Schon in den frühen Morgenstunden herrscht draußen Lärm und Geschrei:
Kinder und Frauen tragen leere Kanister, Männer warten auf die Lastwägen,
die Wasser verteilen. Die einzige Wasserquelle für die Lager sind diese
Lastwägen, die durch die Straßen fahren. Sobald wir den Motor eines
Lastwagens hören, beginnt das Geschrei: „Wasser! Wasser!“.
Alle rennen los, suchen nach Eimern und leeren Kanistern, sammeln sie ein
und beeilen sich, einen Platz in der Schlange vor dem Schlauch des
Lastwagens zu ergattern. Menschen kommen von überall her angerannt,
streiten und drängeln, um Wasser zu bekommen.
Jede Familie bildet kleine Gruppen, um den Vorgang zu beschleunigen: Einige
tragen die gefüllten Behälter und reichen sie an andere weiter, die sie
leeren und sich dann wieder in die Schlange stellen.
Selbst das Tragen des Wassers ist eine enorme Herausforderung. Alle helfen
mit, unabhängig von Alter, Frauen, Mädchen, Männer, Kinder und ältere
Menschen. Die Kanister sind schwer, manchmal muss man sie über weite
Strecken durch zerstörte Straßen tragen, was es noch schwieriger macht.

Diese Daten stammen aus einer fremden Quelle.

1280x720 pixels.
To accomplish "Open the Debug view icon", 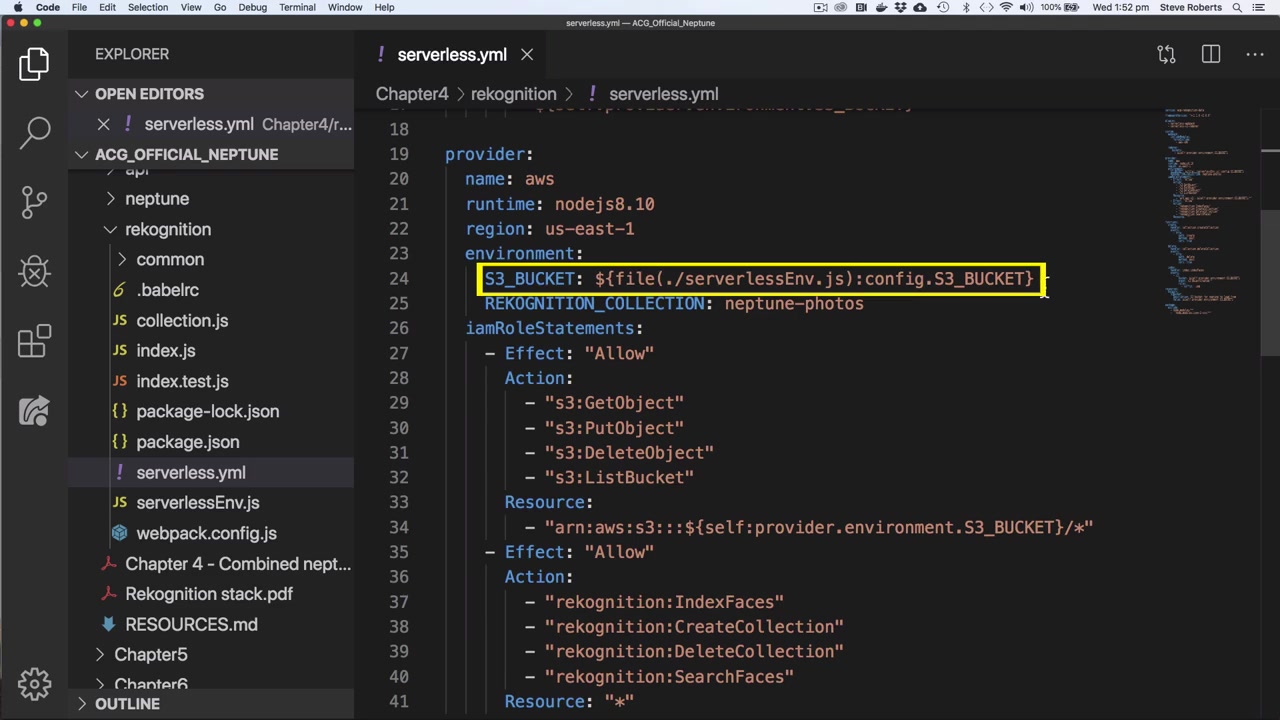I will click(35, 271).

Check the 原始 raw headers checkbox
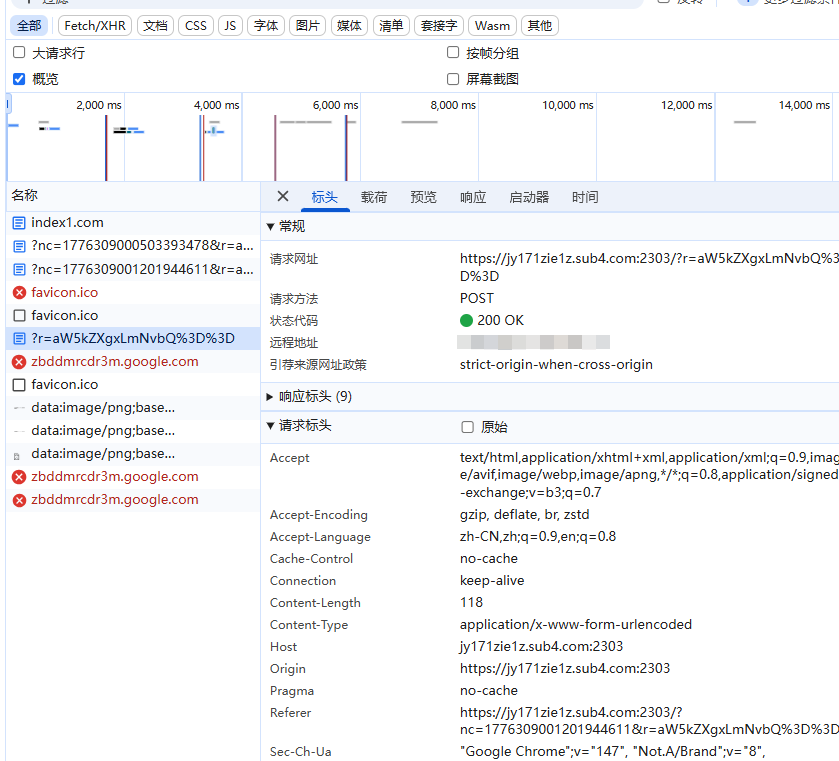coord(467,427)
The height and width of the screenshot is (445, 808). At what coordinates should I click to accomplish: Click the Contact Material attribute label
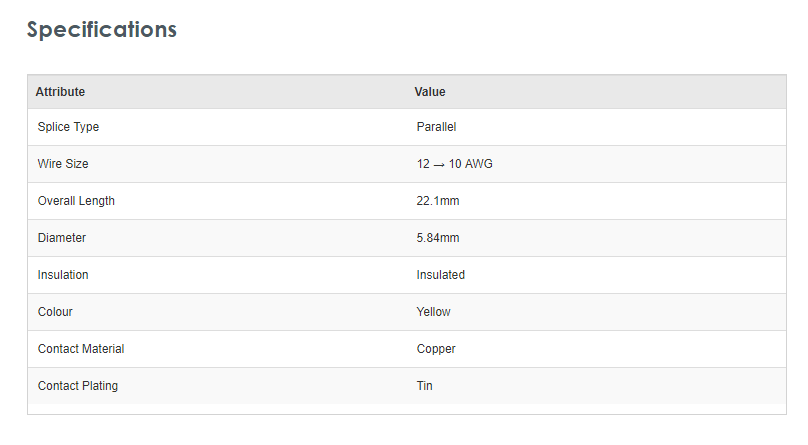(x=81, y=349)
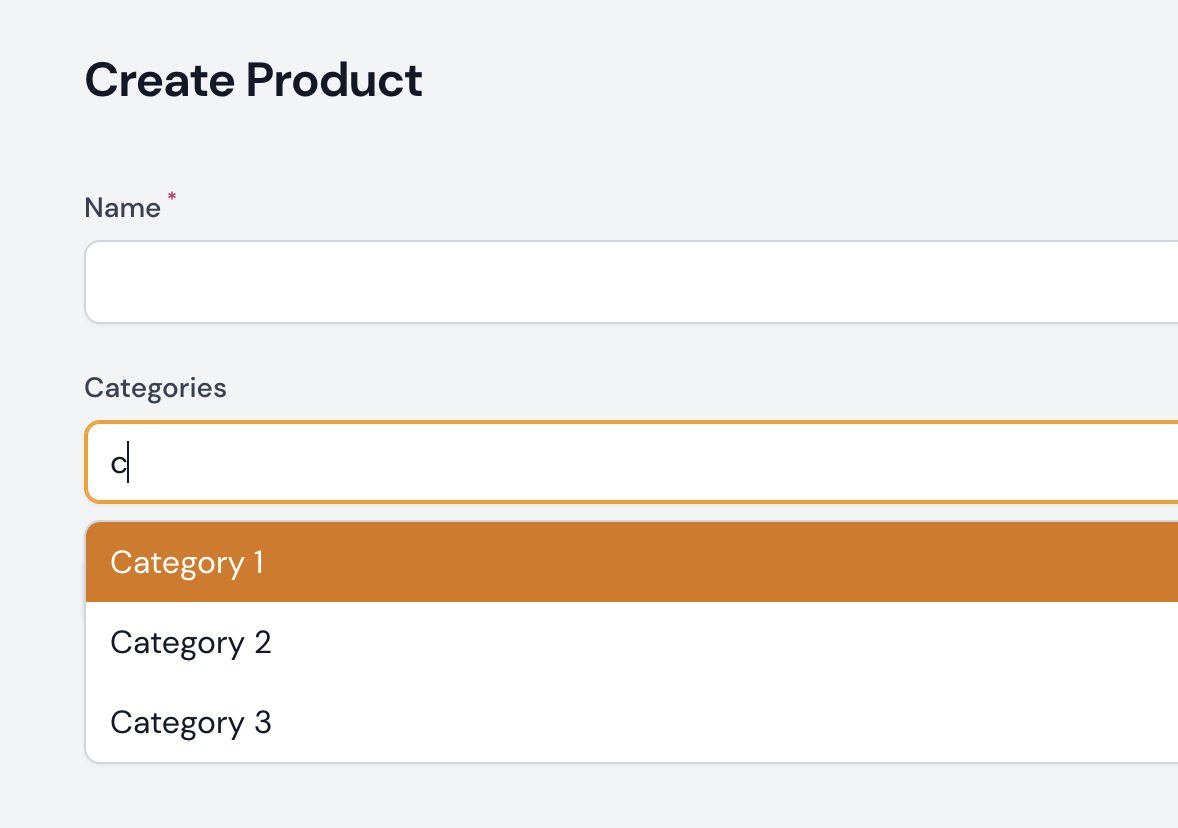Click inside the orange-bordered focused field
The height and width of the screenshot is (828, 1178).
630,463
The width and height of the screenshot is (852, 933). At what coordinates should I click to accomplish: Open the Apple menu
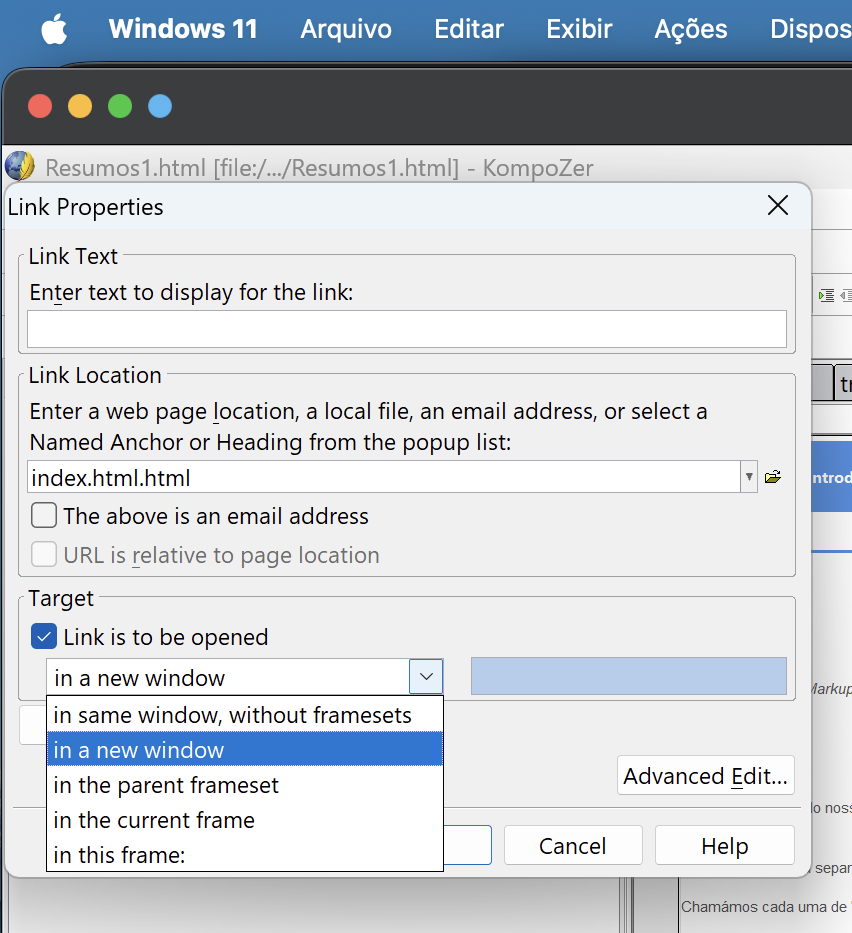(x=54, y=30)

## Ein Loch, darauf ein Toilettensitz – wenn man Glück hat
Auch die Toiletten sind primitiv: Die Männer graben ein tiefes Loch in den
Boden, eine Grube für Abwasser. Denn das Kanalnetz ist zerstört. Neben
diesem Loch stellen sie einen Toilettensitz auf – oder für diejenigen, die
keinen haben, nur einen Eimer mit einem Loch im Boden. Er ist mit einem
Rohr verbunden, das in die Grube führt.
Alle paar Zelte teilen sich eine Gemeinschaftstoilette – für Männer, Frauen
und Kinder. Sie sind also ständig stark frequentiert, überfüllt, schwer
sauber zu halten und riechen übel.
Die Toiletten sind mit dünnen Stoffbahnen umgeben. In der glühenden
Sommersonne nutzen sie sich schnell ab und reißen leicht, sodass sie
jederzeit herunterfallen und einen entblößen können. Genauso ist es bei den
sich ebenfalls dort befindlichen improvisierten Duschen.
Deshalb bin ich die ganze Zeit, die ich darin bin, in Alarmbereitschaft:
Ich achte auf jede Lücke, durch die man mich sehen könnte. Ich habe immer
Angst vor einem plötzlichen Windstoß, der den Stoff wegwehen könnte – oder
einem nahen Luftangriff. Viele Frauen und Mädchen weigern sich, die
Toiletten im Lager zu benutzen. Manche erzählen mir, dass sie weniger essen
und trinken, damit sie tagsüber nicht auf die Toilette müssen.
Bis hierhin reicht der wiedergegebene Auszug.